### What you should do
The reply should reproduce every line of the data below word for word, minus any images.

### Material for this task
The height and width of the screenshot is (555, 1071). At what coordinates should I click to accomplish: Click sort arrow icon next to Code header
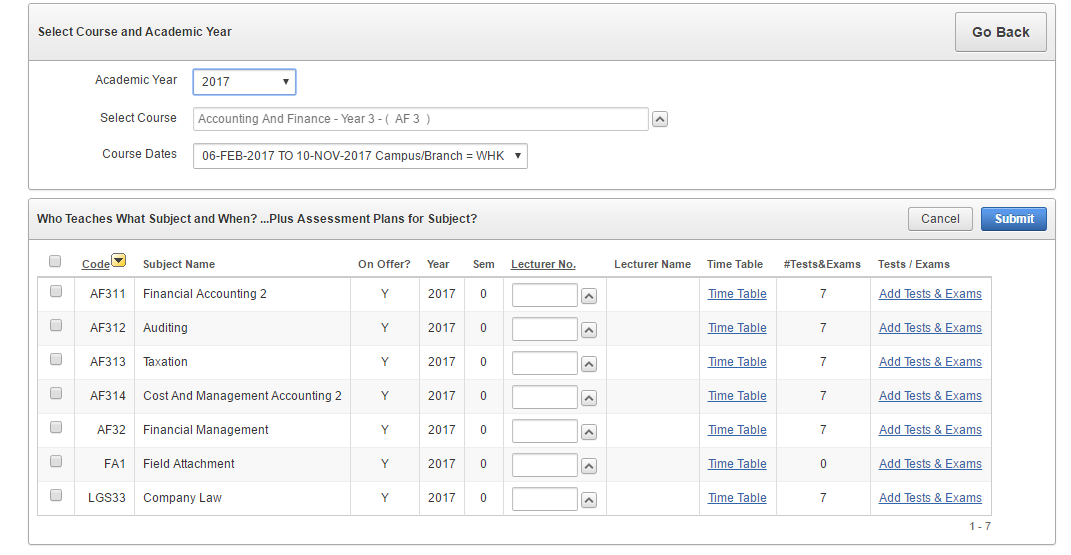click(119, 262)
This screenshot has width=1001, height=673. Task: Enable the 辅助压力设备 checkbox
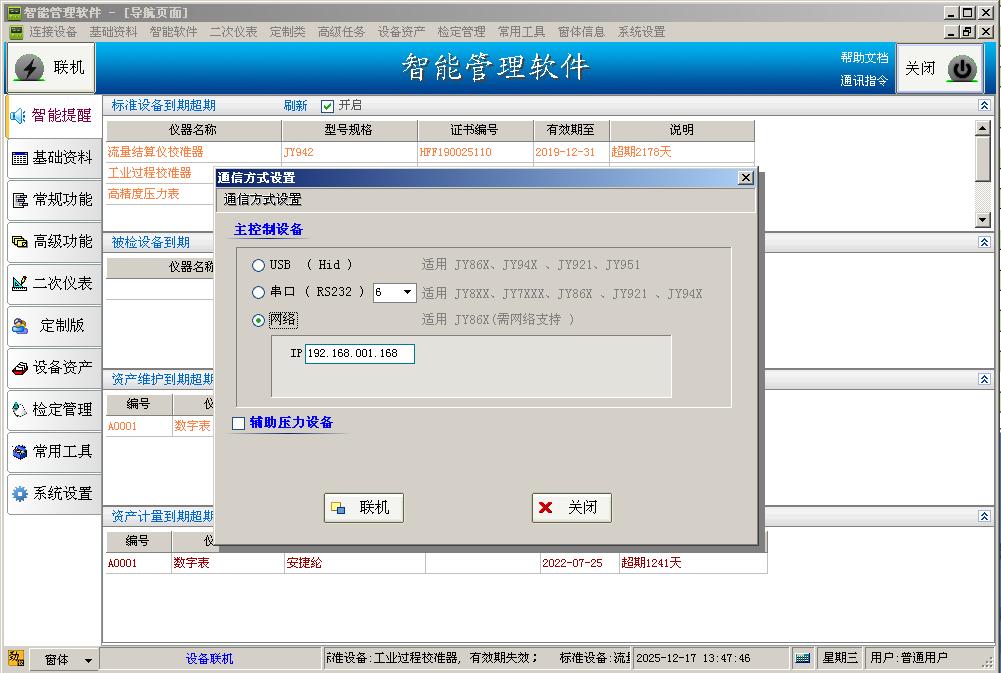click(x=238, y=423)
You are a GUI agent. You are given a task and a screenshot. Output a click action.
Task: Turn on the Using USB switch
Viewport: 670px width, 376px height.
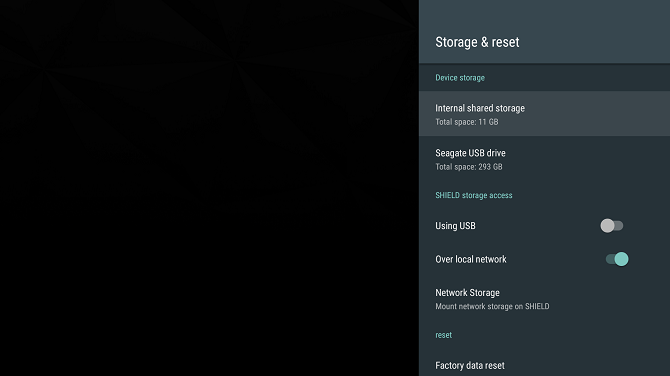[x=611, y=225]
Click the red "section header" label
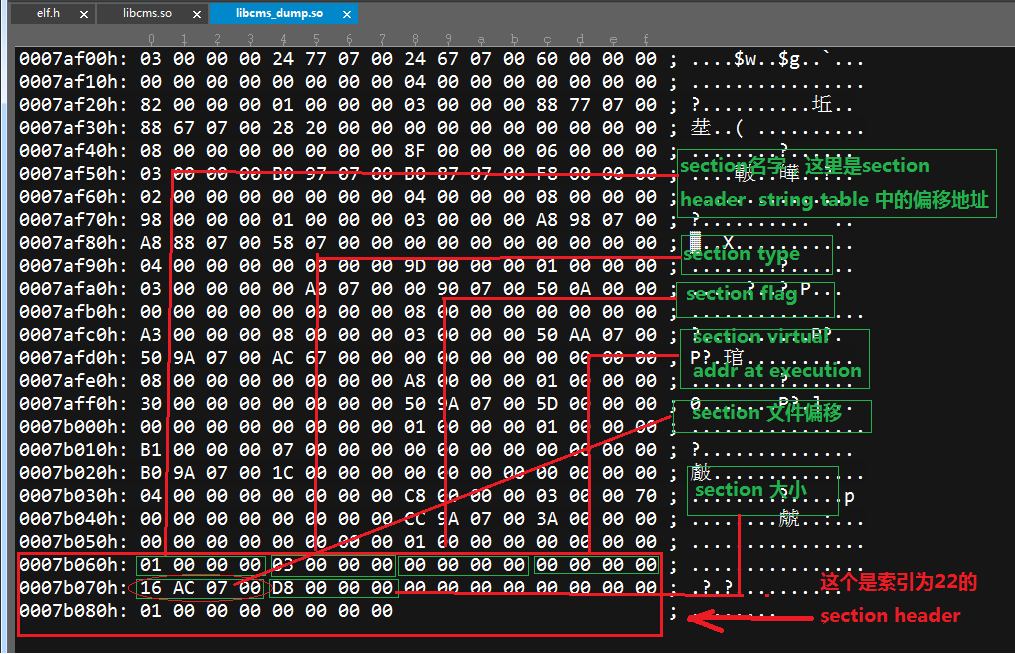Image resolution: width=1015 pixels, height=654 pixels. 889,615
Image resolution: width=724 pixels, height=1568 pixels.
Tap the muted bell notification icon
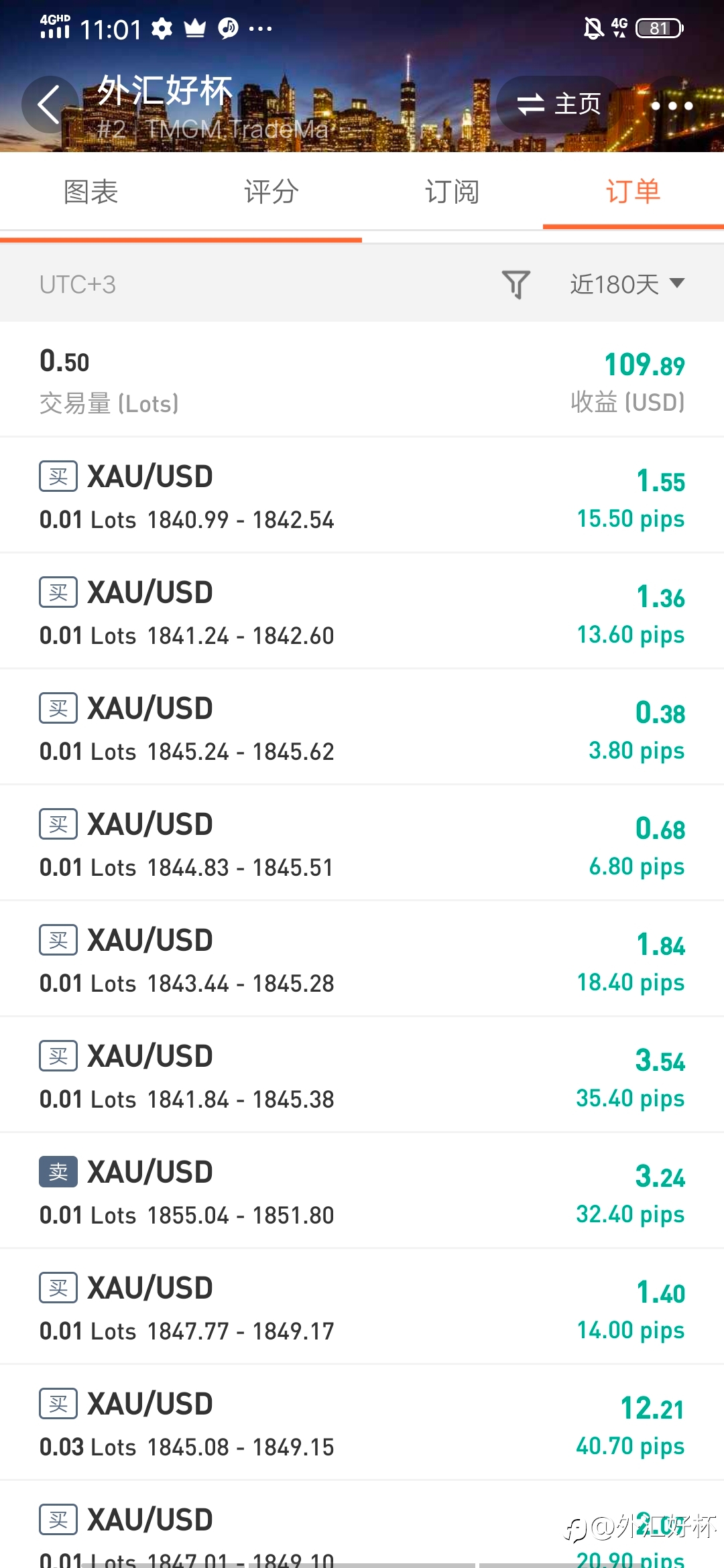tap(593, 28)
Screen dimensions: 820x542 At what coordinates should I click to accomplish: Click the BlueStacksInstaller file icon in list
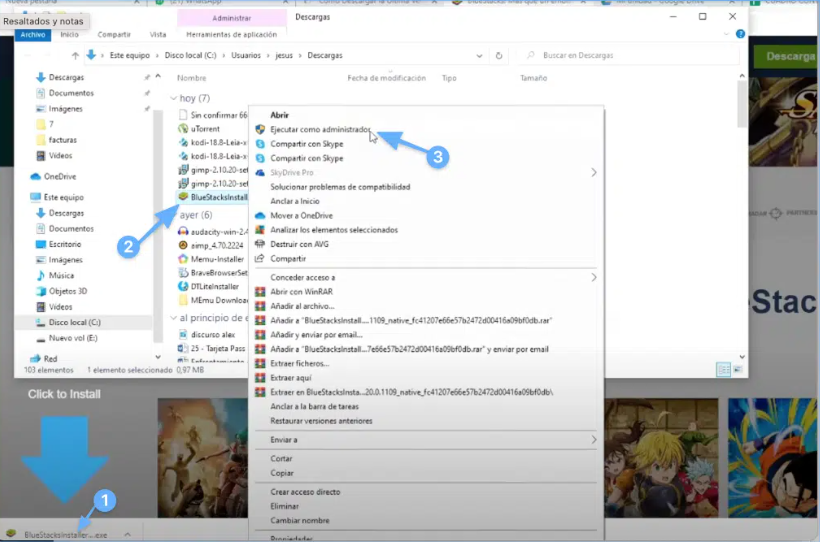tap(182, 197)
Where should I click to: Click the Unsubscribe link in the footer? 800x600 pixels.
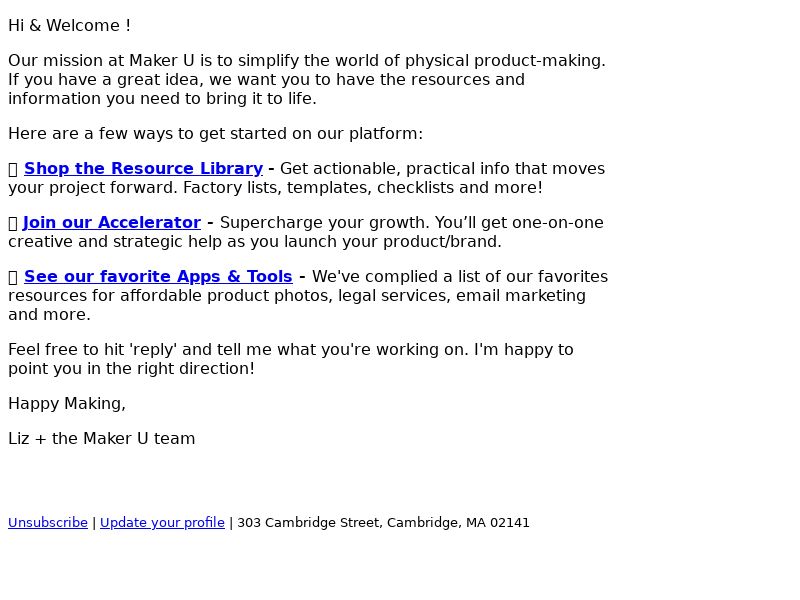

### Answer box
The height and width of the screenshot is (555, 1071). At what coordinates should I click to accomplish: Click sort arrow icon next to Code header
click(119, 262)
This screenshot has width=1001, height=673. Task: Enable the 辅助压力设备 checkbox
click(x=238, y=423)
You are a GUI agent. You are given a task and a screenshot. Output a click action.
Task: Turn on the Using USB switch
Viewport: 670px width, 376px height.
[x=611, y=225]
Click the red "section header" label
Image resolution: width=1015 pixels, height=654 pixels. 889,615
Image resolution: width=724 pixels, height=1568 pixels.
Tap the muted bell notification icon
tap(593, 28)
Screen dimensions: 820x542 At what coordinates should I click to accomplish: Click the BlueStacksInstaller file icon in list
tap(182, 197)
Where should I click to: Click the Unsubscribe link in the footer? 800x600 pixels.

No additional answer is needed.